[PATCH 2/2] read-cache: fix an -Wmaybe-uninitialized warning

[PATCH 2/2] read-cache: fix an -Wmaybe-uninitialized warning

[Ramsay Jones]

The function ce_write_entry() uses a 'self-initialised' variable
construct, for the symbol 'saved_namelen', to suppress a gcc
'-Wmaybe-uninitialized' warning, given that the warning is a false
positive.

For the purposes of this discussion, the ce_write_entry() function has
three code blocks of interest, that look like so:

        /* block #1 */
        if (ce->ce_flags & CE_STRIP_NAME) {
                saved_namelen = ce_namelen(ce);
                ce->ce_namelen = 0;
        }

        /* block #2 */
        /*
	 * several code blocks that contain, among others, calls
         * to copy_cache_entry_to_ondisk(ondisk, ce);
         */

        /* block #3 */
        if (ce->ce_flags & CE_STRIP_NAME) {
                ce->ce_namelen = saved_namelen;
                ce->ce_flags &= ~CE_STRIP_NAME;
        }

The warning implies that gcc thinks it is possible that the first
block is not entered, the calls to copy_cache_entry_to_ondisk()
could toggle the CE_STRIP_NAME flag on, thereby entering block #3
with saved_namelen unset.
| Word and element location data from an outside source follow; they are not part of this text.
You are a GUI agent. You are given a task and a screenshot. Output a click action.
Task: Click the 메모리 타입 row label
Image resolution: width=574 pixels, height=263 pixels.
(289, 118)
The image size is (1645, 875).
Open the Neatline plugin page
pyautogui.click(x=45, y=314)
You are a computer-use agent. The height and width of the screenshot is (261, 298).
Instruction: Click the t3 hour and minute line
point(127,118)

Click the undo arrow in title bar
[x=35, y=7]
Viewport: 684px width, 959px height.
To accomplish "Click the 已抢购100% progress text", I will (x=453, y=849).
However, the copy_cache_entry_to_ondisk()
function does not write to ce->ce_flags (it only reads). gcc could
easily determine this, since that function is local to this file,
but it obviously doesn't.

In order to suppress this warning, we make it clear to the reader
(human and compiler), that block #3 will only be entered when the
first block has been entered, by introducing a new 'stripped_name'
boolean variable. We also take the opportunity to change the type
of 'saved_namelen' to 'unsigned int' to match ce->ce_namelen.

Signed-off-by: Ramsay Jones <ramsay@ramsayjones.plus.com>
---
 read-cache.c | 6 ++++--
 1 file changed, 4 insertions(+), 2 deletions(-)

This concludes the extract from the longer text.